Here we will see how well your new, mutated phages can infect the range of C. glu host strains.

  1. Get four new LB agar plates and label with your name, date, and one host strain of C. glu. Draw a grids on each plate and label the sections for a titer plate. Leave one section for no phage control, one for undiluted plaque, and the rest for serial dilutions through 10-7.
  2. Pour a lawn with the correct strain of C. Glu onto each plate. Remember to add 250uL of the correct bacteria and 4mL of top agar. Allow the lawns to set while you complete the next few steps.
  3. Fill a microcentrifuge tube with 500uL of SM buffer.
  4. Pick your plaque of interest and add it to the SM buffer.
  5. Label 7 more tubes and make 10-fold serial dilutions of your plaque through 10-7. Each tube should have 90uL of SM buffer to start. Transfer 10uL from your undiluted stock through each tube until the end of your dilution series.
  6. Use 5uL drops to spot your dilutions onto each of your plates in the correct sections.
  7. Allow the drops to dry on the bench for at least 10 minutes, and then move to the 30C incubator until tomorrow.
  • Plate your plaque for webbed plate

Here we will make webbed plates for high titer lysates like we did for your original phages.

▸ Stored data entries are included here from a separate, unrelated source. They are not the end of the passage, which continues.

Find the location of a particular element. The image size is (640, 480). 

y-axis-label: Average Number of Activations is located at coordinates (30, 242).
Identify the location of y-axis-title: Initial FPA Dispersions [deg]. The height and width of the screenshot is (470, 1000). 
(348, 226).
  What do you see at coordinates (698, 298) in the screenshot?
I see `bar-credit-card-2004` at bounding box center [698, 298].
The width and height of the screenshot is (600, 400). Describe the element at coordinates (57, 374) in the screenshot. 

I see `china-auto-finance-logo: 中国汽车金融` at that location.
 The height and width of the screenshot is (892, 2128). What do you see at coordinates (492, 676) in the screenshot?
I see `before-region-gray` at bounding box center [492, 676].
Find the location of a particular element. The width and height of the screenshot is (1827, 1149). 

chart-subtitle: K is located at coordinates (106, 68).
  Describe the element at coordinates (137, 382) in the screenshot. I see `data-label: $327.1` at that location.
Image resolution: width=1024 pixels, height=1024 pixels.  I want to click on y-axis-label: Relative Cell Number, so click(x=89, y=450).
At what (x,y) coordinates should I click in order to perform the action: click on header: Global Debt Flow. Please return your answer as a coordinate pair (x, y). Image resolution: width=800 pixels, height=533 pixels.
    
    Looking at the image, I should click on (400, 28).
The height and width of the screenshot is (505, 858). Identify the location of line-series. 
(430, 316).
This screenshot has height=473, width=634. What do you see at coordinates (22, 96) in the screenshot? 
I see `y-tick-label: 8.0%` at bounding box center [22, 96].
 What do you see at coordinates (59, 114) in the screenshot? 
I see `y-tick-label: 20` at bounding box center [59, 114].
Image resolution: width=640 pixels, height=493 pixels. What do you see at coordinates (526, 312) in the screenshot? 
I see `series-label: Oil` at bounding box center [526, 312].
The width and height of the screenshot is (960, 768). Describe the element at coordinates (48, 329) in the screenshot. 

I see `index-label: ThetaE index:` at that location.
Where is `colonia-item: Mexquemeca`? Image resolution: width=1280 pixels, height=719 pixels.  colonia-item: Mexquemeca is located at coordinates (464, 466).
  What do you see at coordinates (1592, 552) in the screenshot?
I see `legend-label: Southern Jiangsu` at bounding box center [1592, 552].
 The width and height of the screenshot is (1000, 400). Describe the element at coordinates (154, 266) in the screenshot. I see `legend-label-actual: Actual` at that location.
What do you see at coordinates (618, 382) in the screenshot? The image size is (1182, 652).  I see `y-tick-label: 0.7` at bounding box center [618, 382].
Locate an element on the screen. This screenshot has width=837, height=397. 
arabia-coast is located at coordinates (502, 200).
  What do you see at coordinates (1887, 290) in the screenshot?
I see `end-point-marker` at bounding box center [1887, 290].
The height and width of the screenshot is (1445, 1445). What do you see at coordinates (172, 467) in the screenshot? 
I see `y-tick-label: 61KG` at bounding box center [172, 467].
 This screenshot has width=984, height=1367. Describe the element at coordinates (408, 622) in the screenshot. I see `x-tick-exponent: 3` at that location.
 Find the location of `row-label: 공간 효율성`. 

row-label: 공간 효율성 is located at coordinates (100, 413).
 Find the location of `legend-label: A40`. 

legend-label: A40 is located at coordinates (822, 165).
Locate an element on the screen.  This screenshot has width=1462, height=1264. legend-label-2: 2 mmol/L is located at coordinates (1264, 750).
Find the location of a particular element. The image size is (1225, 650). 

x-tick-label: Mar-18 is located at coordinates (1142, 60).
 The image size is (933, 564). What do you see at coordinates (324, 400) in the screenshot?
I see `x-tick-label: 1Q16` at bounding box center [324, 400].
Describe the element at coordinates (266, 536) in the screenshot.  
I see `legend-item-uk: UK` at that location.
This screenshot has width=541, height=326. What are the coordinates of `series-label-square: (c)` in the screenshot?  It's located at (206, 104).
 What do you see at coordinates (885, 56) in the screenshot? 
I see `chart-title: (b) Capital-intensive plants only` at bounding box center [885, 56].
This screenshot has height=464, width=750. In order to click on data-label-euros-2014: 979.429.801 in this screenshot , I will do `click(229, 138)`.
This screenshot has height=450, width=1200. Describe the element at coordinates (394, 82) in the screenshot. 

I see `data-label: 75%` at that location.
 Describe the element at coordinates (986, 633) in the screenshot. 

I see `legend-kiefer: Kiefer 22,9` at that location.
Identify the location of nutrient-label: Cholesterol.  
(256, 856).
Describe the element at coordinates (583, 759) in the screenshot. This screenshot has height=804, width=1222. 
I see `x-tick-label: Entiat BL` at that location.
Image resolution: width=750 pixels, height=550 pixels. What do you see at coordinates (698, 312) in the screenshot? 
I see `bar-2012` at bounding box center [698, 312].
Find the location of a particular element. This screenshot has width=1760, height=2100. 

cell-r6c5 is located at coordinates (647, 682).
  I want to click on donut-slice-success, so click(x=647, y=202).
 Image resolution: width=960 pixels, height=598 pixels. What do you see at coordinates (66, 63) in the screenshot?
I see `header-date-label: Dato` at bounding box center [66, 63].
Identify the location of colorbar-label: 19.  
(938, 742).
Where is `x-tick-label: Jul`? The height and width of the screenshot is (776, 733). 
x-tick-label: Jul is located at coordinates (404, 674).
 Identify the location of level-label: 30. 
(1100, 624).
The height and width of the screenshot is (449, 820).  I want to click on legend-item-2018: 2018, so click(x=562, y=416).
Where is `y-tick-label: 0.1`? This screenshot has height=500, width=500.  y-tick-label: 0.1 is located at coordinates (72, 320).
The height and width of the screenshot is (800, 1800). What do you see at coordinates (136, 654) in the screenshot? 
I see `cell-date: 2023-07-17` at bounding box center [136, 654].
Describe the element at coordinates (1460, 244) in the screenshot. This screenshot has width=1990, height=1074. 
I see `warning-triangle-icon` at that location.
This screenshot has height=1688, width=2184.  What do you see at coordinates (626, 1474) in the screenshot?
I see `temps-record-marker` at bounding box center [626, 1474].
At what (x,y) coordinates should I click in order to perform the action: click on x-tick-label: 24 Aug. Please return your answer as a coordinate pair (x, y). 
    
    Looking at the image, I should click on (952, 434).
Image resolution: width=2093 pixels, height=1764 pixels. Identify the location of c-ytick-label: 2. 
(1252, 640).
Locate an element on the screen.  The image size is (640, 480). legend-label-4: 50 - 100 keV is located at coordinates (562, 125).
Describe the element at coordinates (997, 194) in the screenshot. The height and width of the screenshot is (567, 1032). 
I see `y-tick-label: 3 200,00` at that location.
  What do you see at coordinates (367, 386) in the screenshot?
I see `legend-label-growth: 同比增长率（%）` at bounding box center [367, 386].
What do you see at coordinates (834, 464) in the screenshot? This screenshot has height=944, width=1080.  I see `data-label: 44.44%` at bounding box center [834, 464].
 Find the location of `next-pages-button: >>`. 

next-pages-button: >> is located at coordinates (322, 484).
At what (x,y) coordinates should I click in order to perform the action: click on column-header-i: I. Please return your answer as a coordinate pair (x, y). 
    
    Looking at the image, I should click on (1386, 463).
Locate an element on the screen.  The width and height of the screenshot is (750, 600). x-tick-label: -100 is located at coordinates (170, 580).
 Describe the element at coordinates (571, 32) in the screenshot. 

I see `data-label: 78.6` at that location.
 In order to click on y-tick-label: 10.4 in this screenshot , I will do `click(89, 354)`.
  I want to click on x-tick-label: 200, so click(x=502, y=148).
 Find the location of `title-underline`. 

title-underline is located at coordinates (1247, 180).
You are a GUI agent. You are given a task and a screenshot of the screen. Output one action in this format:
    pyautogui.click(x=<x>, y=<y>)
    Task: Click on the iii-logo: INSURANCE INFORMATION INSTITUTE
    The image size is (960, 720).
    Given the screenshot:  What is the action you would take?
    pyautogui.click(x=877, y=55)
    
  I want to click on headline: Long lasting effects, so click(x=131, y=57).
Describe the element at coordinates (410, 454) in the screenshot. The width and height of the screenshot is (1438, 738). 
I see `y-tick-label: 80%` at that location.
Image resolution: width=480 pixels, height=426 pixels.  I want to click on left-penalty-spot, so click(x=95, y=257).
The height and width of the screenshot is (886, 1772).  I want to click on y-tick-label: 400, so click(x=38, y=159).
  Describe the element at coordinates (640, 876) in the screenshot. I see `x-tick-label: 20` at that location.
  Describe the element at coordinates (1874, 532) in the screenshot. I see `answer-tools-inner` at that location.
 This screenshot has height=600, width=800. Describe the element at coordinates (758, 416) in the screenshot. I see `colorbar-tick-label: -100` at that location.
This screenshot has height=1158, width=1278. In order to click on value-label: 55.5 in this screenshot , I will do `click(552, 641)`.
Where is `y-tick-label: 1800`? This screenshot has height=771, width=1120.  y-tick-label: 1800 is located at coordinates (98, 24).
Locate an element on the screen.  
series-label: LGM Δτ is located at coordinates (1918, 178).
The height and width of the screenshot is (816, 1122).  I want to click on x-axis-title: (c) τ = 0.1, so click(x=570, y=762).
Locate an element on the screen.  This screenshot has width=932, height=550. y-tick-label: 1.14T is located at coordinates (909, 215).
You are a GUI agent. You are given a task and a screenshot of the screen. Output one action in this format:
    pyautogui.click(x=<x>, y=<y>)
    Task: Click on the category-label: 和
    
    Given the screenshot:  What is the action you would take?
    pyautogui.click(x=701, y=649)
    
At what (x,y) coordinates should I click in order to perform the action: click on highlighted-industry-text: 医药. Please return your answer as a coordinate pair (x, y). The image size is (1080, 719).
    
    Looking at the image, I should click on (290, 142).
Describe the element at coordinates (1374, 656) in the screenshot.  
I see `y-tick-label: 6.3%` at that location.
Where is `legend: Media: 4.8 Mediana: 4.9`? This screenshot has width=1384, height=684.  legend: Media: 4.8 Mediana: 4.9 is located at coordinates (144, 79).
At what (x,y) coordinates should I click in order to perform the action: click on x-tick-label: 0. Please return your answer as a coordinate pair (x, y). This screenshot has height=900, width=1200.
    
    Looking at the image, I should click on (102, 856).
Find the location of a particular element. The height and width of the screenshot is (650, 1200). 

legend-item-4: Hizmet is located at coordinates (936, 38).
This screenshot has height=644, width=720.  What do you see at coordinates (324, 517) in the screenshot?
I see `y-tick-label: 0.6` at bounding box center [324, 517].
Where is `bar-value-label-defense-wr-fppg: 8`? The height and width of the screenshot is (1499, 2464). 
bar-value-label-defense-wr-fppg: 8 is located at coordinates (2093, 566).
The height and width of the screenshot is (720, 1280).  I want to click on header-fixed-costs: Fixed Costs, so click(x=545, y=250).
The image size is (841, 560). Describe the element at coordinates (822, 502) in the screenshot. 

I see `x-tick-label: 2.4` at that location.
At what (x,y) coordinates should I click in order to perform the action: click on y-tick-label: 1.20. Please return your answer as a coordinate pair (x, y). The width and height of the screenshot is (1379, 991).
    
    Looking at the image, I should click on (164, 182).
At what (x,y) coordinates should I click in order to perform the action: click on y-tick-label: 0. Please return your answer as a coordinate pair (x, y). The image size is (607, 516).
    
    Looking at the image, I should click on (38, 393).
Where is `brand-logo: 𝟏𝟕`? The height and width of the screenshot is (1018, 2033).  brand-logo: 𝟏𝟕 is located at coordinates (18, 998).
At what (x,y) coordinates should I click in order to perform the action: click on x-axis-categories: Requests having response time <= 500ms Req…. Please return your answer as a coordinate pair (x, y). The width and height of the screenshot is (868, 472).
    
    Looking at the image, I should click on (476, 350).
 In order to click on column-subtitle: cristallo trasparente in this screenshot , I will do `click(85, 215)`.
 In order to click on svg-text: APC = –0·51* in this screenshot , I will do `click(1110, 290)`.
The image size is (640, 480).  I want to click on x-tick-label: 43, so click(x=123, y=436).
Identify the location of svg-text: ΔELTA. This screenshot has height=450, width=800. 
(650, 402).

  1. Get three new LB agar plates and label them with your name, date, the host you picked your plaque from, new phage ID, and a dilution factor. The dilution factors for this experiment are undiluted, 10-1, and 10-2.
  2. Get three culture tubes, and label them with host and dilution factor corresponding to your plates.
  3. Add 250uL of your host into each tube.
  4. Using the plaque solution and dilutions you made above, add 100uL of the correct concentration into each tube.
  5. Let the cells and phage incubate together on the bench for 10 minutes.
  6. Use 4mL of top agar to pour your lawns.
  7. Allow the plates to solidify for at least 10 minutes, and then move to the 30C incubator until tomorrow.

Day 3

  • Titer plates
  1. Observe if you got plaques on the same strain as yesterday and if you got plaques on any new strains.
  2. Calculate the titer on all four strains.
  3. Record your observations and titers in your lab notebook.
  4. Scan your plates to keep for your reference.
  • Webbed plates
  1. Scan your plates to keep for your reference.
  2. Pick which plate has the best webbed plaques and add 4mL of SM buffer to the top.
  3. Allow to incubate over the weekend.

Day 4

  1. Label two 15mL tubes with your new phage ID, name, and date.
  2. Carefully pipette the SM buffer off the plate into one of 15mL tubes.
  3. Use a syringe and corresponding filter to filter the SM buffer into the second 15mL tube. This will be your high titer lysate for your mutated phage.
  4. Get a new LB agar plate. Label it with your name, date, new phage ID, and the host you used for your webbed plates. Make a grid on it to plate serial dilutions including no phage control, undiluted, and 10-1 through 10-7.
  5. Pour a lawn using your host strain of C. glu. Allow it to set while you make your serial dilutions.
  6. Get 7 microcentrifuge tubes and label them 10-1 through 10-7.
  7. Add 90uL of SM buffer into each tube, then transfer 10uL of your high titer lysate into the first tube.
  8. Continue making serial dilutions through 10-7.
  9. Use 5uL drops to spot your dilutions onto each of your plates in the correct sections.
  10. Allow the drops to dry on the bench for at least 10 minutes, and then move to the 30C incubator until tomorrow.

Day 5

  1. Observe your plate and calculate the titer of your new high titer stock.
  2. Record your observations and titer in your lab notebook.
  3. Scan your plates to keep for your reference.
  4. Use your new high titer stock for down stream experiments such as extracting the phage genomic DNA.